The Fourth Gospel At Yale And Chicago -- By: Parke P. Flournoy

Journal: Bibliotheca Sacra
Volume: BSAC 067:268 (Oct 1910)
Article: The Fourth Gospel At Yale And Chicago
Author: Parke P. Flournoy

The Fourth Gospel At Yale And Chicago

Rev. Parke P. Flournoy

Two publications, the one, a large book, and the other, a short essay — the book from the most widely known New Testament critic in America, and the essay from a candidate for a degree in a large university, are attracting the notice of New Testament scholars. Dr. Benjamin Wisner Bacon, of the divinity school of Yale University, has recently given us “The Fourth Gospel in Research and Debate”;1 and Dr. Frank Grant Lewis had, earlier, written a monograph which is published in the Chicago University “Historical and Linguistic Studies,” on “The Testimony of Irenseus to the Fourth Gospel.” 2

We are thus enabled to see what is thought at two great institutions of learning on a matter of great interest at the present time.

In his Introduction, Dr. Bacon quotes Lightfoot’s characterization of two classes of opponents of the genuineness of the Fourth Gospel thus:—

“(1) Those who deny the miraculous element in Christianity — Rationalists, (2) those who deny the distinctive character of Chris-

tian doctrine — Unitarians. The Gospel confronts both. It relates the most stupendous miracle in the history of our Lord (short of the Incarnation and the Resurrection), the raising of Lazarus. Again, it enunciates in the most express terms the Divinity, the Deity, of our Lord. And yet at the same time it professes to have been written by the one man, of all others, who had the greatest opportunities of knowing the truth … the Apostle who leaned on his Master’s bosom, who stood by his Master’s cross, who entered his Master’s empty grave. If, therefore, the claim of this gospel to be the work of John the son of Zebedee, be true, if, in other words, the Fourth Gospel be genuine, the most formidable, not to say an insuperable, obstacle stands in the way of both classes of antagonists.
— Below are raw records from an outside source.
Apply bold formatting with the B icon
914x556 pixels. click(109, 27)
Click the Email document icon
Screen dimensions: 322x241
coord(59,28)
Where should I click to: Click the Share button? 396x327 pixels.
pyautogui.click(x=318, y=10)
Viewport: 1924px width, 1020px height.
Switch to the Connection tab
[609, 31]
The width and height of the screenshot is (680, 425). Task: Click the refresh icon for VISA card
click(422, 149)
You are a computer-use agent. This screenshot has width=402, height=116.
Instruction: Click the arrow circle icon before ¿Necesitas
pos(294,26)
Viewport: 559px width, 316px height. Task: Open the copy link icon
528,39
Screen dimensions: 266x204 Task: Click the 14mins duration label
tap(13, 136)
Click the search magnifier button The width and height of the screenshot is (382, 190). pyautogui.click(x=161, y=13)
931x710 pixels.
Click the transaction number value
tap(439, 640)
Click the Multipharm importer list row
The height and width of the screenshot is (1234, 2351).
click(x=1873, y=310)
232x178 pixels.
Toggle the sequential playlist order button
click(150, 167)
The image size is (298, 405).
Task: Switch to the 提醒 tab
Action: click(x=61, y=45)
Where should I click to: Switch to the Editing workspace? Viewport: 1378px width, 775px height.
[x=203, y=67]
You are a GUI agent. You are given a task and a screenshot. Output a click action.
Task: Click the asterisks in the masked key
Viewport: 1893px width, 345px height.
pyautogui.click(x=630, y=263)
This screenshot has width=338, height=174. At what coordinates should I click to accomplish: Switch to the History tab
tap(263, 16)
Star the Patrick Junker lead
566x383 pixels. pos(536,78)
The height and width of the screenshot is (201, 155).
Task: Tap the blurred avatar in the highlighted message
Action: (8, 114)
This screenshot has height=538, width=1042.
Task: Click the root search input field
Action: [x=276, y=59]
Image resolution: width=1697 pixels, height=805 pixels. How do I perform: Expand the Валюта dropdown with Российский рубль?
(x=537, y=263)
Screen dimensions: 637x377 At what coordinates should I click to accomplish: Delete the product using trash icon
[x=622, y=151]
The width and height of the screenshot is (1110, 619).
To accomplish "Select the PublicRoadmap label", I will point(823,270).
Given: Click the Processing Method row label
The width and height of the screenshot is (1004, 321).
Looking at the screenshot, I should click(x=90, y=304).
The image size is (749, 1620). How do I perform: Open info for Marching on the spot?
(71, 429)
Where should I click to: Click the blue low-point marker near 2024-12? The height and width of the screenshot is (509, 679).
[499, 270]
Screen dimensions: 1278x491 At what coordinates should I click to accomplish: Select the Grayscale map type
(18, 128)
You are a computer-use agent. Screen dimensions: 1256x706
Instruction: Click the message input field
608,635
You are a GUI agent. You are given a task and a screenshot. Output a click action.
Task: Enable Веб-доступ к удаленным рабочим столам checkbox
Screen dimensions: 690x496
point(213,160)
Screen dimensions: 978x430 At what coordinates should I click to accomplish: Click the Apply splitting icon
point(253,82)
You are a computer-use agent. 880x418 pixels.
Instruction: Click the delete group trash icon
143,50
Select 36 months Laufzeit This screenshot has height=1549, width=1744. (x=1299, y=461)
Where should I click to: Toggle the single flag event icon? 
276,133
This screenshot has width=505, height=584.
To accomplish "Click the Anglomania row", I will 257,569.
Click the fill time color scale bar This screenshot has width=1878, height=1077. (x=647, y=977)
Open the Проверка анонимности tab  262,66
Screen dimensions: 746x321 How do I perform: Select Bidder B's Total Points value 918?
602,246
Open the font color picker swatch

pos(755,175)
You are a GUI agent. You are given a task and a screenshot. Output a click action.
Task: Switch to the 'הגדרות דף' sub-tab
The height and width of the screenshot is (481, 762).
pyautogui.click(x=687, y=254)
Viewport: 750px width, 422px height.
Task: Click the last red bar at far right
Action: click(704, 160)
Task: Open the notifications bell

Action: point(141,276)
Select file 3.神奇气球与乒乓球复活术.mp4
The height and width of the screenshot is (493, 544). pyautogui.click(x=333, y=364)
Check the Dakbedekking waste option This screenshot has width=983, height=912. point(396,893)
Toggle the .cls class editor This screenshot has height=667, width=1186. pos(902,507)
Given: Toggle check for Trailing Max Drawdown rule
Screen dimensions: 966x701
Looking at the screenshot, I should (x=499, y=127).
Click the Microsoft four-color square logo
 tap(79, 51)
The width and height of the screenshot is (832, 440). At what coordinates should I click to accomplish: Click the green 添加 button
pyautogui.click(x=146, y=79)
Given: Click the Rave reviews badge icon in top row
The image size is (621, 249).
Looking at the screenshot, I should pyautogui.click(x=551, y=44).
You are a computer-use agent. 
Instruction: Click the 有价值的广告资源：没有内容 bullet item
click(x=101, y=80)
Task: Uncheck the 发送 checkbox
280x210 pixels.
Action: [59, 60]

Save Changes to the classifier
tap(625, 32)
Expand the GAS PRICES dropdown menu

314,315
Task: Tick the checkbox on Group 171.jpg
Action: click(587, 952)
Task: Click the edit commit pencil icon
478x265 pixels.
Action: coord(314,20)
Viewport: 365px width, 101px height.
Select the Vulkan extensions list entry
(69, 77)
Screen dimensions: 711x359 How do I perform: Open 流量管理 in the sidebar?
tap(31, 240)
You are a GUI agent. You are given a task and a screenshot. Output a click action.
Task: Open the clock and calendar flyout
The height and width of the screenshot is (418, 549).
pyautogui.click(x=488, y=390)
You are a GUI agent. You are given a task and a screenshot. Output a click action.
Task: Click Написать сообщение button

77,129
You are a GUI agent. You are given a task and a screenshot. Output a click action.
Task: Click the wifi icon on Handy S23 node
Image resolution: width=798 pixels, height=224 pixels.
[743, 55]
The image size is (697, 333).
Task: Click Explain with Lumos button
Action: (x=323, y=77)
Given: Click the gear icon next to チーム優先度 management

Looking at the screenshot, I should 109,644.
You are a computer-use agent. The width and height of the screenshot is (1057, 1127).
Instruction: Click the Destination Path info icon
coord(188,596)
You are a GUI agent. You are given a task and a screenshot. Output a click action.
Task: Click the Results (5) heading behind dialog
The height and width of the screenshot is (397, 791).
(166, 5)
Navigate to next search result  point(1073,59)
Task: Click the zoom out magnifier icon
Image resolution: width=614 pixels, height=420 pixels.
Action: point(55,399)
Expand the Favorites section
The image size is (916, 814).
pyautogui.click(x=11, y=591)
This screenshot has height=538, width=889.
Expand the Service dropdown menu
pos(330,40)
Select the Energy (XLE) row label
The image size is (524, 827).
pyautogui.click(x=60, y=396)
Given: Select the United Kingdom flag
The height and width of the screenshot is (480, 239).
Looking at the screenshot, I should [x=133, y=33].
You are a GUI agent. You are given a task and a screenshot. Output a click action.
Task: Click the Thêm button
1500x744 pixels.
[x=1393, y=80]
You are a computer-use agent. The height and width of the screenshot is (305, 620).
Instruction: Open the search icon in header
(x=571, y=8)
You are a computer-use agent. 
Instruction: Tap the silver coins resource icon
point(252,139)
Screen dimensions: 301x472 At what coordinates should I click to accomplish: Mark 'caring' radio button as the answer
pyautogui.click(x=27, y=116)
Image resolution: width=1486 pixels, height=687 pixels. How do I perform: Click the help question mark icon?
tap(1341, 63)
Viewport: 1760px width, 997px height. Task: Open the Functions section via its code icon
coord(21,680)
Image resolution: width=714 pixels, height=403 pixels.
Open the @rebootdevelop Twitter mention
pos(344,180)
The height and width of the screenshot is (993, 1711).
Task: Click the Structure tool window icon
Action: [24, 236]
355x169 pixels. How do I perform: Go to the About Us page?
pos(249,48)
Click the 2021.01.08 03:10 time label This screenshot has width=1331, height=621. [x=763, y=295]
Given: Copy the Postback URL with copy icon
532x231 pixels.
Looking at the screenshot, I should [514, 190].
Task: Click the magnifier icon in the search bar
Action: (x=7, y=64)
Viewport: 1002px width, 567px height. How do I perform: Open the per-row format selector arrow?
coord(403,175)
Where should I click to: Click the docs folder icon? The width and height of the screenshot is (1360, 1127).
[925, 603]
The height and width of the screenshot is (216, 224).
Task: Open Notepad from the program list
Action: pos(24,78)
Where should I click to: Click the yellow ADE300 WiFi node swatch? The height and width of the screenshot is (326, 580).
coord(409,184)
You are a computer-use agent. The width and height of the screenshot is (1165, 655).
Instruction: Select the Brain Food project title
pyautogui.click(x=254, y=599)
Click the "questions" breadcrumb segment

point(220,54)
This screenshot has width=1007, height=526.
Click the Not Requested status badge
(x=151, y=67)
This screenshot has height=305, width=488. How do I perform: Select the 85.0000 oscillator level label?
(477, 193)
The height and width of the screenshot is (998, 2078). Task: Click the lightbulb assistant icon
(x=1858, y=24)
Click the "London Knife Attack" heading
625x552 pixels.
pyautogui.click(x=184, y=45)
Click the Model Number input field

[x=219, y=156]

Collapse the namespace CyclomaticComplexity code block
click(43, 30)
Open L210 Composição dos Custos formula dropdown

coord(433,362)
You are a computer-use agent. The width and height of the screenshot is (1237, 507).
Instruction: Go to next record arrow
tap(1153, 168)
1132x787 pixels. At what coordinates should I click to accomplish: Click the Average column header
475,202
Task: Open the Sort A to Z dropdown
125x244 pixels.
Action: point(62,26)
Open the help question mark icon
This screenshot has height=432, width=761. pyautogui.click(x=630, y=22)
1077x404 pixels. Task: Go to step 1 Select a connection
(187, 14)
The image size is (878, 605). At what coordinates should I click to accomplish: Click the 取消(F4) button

Hence the persistence and ingenuity of the attacks; and hence also the necessity of a thoroughness in the defence.”3

Dr. Bacon thinks Lightfoot, if living now, would not use this language, in view of the publication of Drummond’s “Character and Authorship of the Fourth Gospel,” and evidently objects decidedly to the intimation that every denier of the genuineness of the Gospel belongs to either of the classes named. He may be neither a Rationalist nor a Unitarian, but he does not come behind either in “the persistence and ingenuity of his attacks “on the genuineness of this Gospel, as the reader will see.